Julia Donaldson is fast becoming one of my daughter’s favourite authors, and she isn’t even old enough to speak yet. Of all those whose work is read to her at bedtime, Donaldson’s invariably provokes the most smiles and chuckles. It won’t be long though before she’s able to make sense of the pleasing sounds that she’s hearing, and when she does, it’s stories like this one that her mother and I want her to absorb, and hopefully take to heart.
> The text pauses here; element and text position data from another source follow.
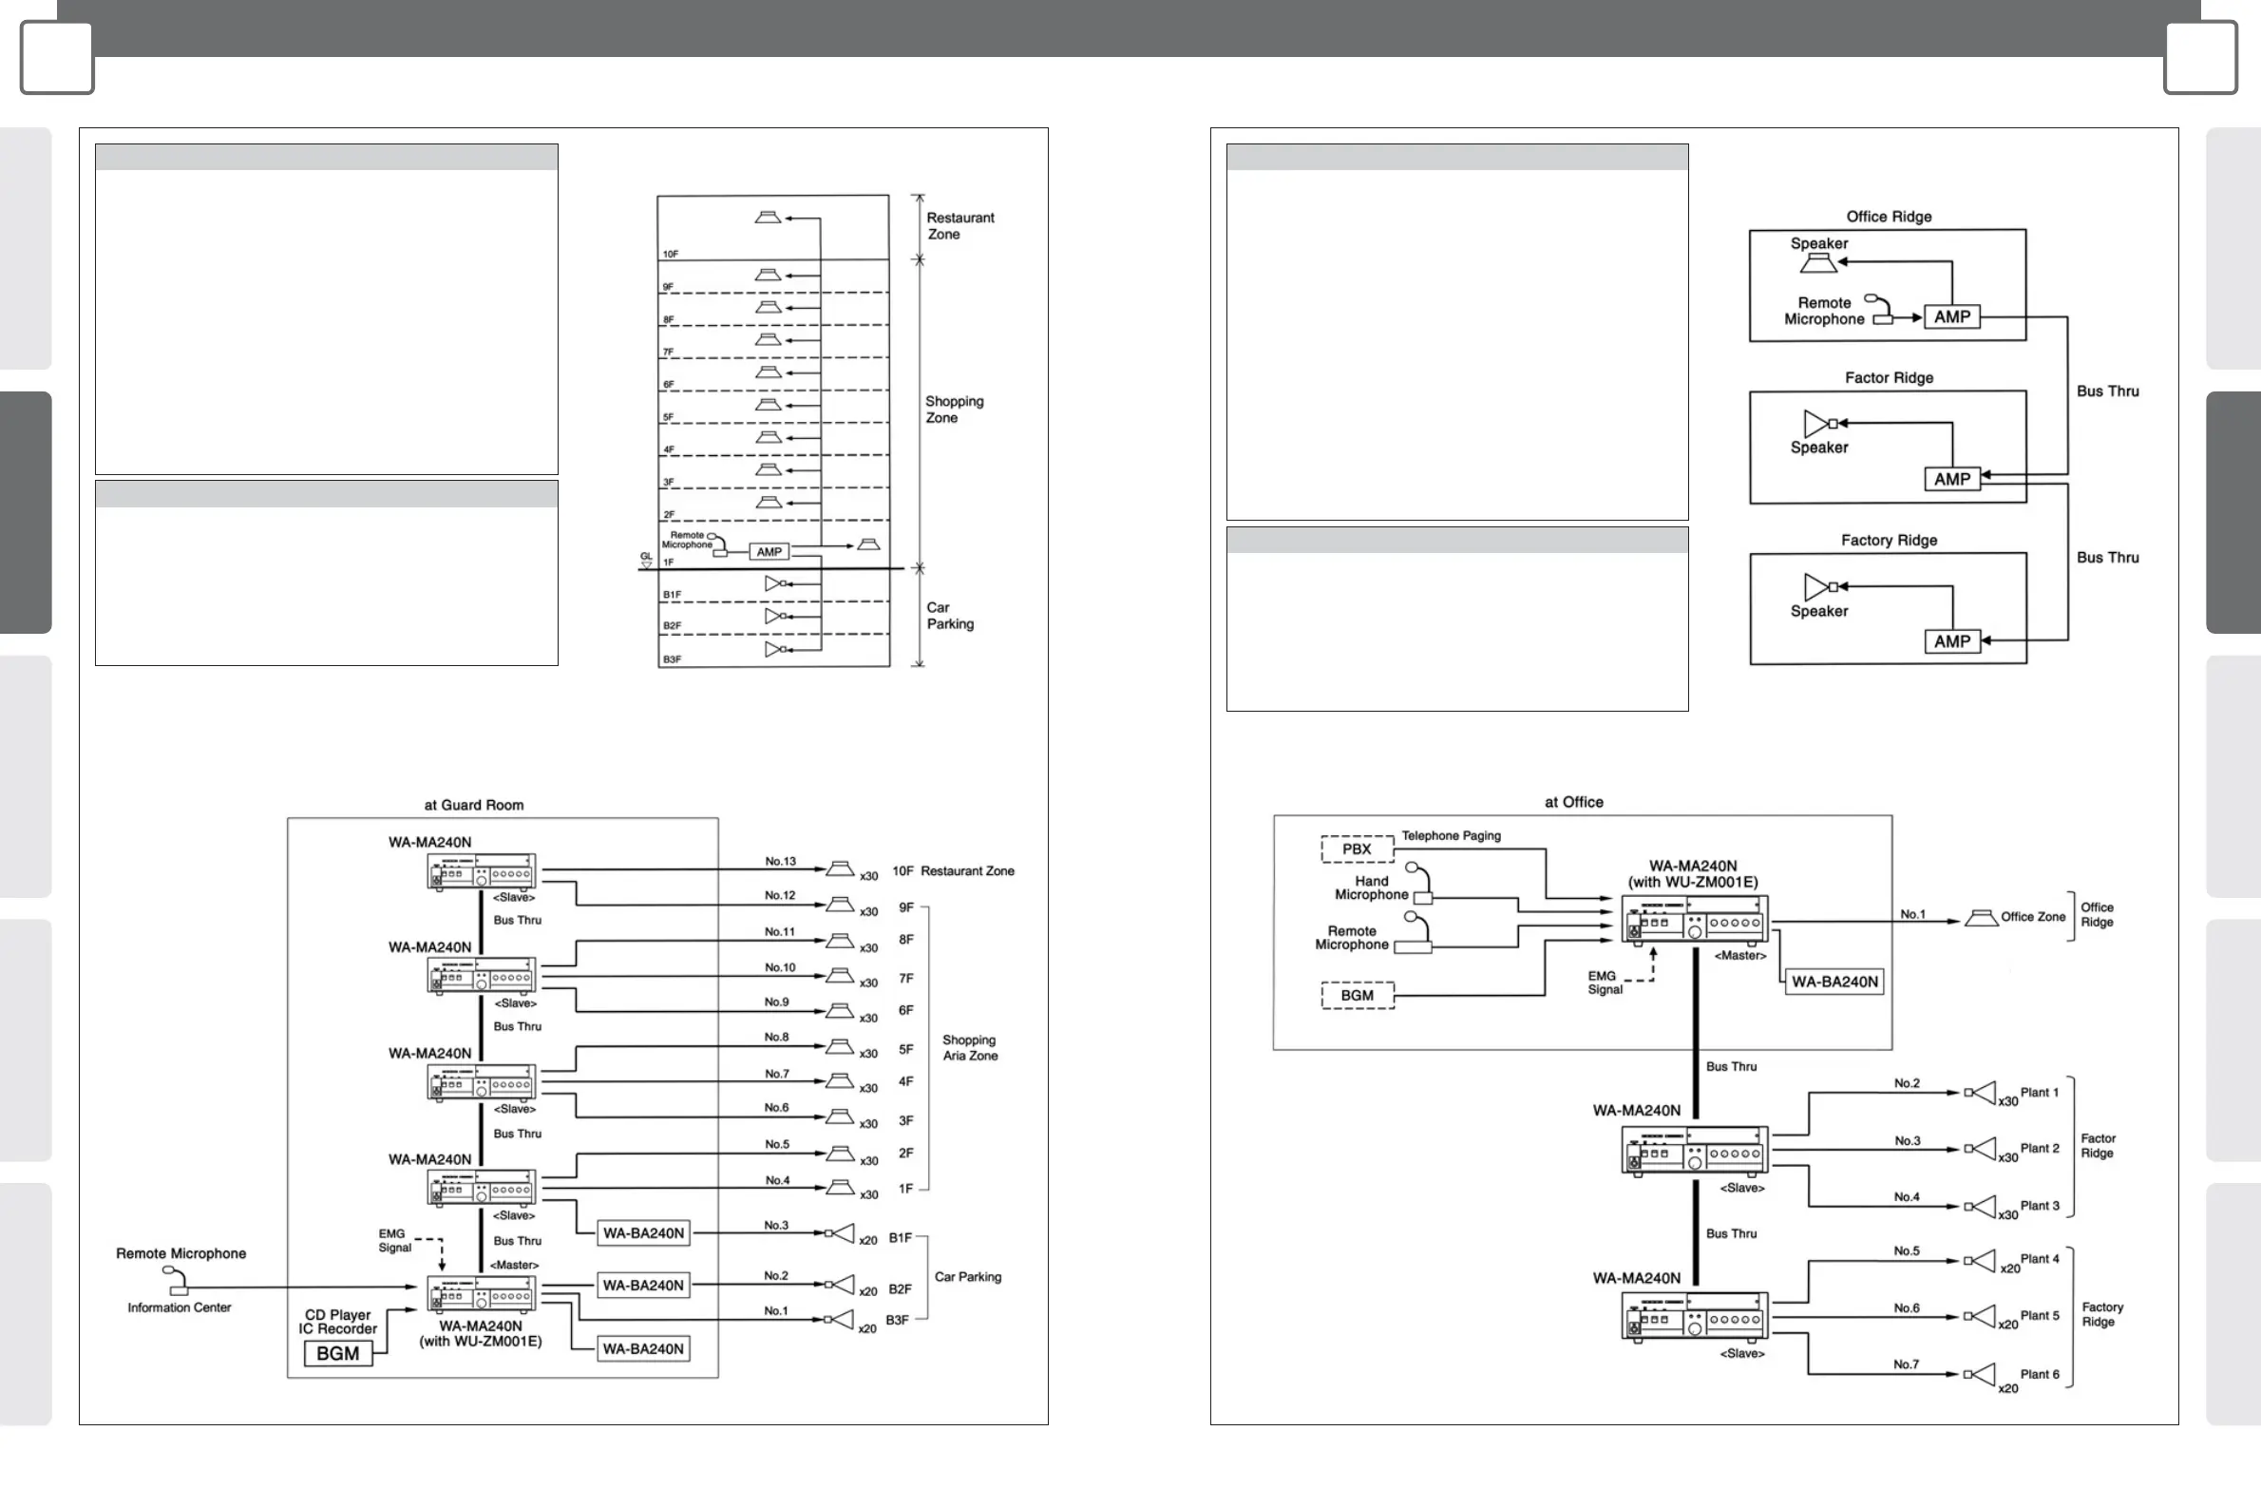Click the top-left white corner box
The width and height of the screenshot is (2261, 1507).
coord(57,58)
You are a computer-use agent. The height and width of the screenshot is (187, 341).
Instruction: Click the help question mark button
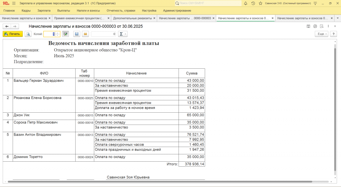pyautogui.click(x=334, y=34)
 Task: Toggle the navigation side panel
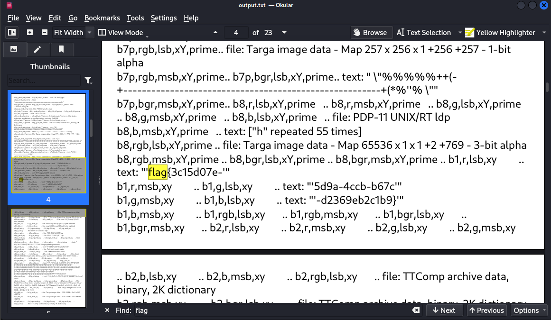(x=11, y=32)
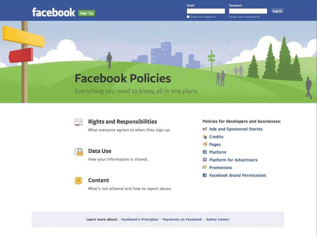The image size is (317, 236).
Task: Click the megaphone icon for Ads and Sponsored Stories
Action: pyautogui.click(x=204, y=129)
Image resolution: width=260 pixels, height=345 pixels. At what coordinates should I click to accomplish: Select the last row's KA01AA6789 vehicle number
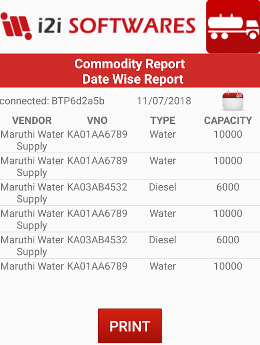(x=97, y=266)
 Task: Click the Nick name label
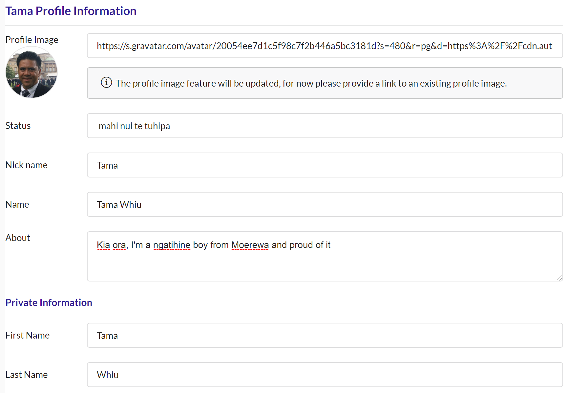tap(27, 165)
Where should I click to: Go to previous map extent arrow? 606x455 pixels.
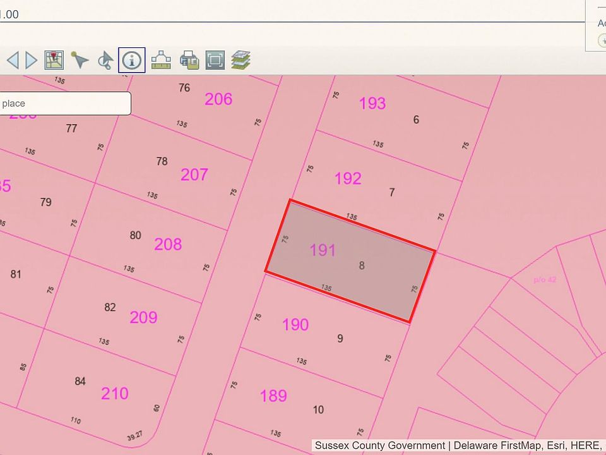13,60
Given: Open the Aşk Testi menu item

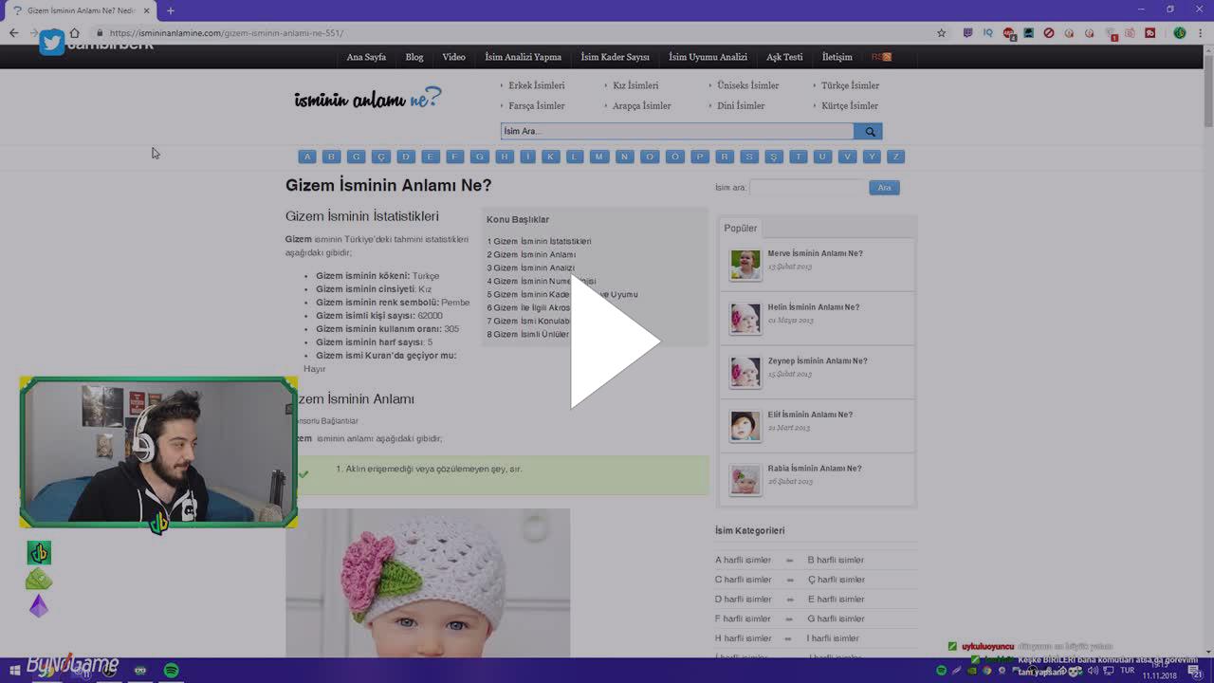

Short and sweet, Freddie and the Fairy tells of a hearing-impaired fairy, Bessie-Belle, who struggles to grant the wishes of the eponymous Freddie because he’s constantly mumbling; covering his mouth; or even turning away when he’s telling her what he wants. At first, the effect is comic, with Freddie being gifted a net instead of a pet; a bat instead of a cat; a louse instead of a mouse; and so on. However, such a string of failures saddens Bessie-Belle, and so it falls to the Fairy Queen and her Three Golden Rules to teach the well-meaning but insensitive protagonist that a little compassion and consideration is to everyone’s benefit - especially his. Or at least, “nearly”.
Intriguingly specific and just on the right side of preachy, Freddie and the Fairy is an enchanting little morality tale that holds its own against some of the author’s more substantive, better-known works.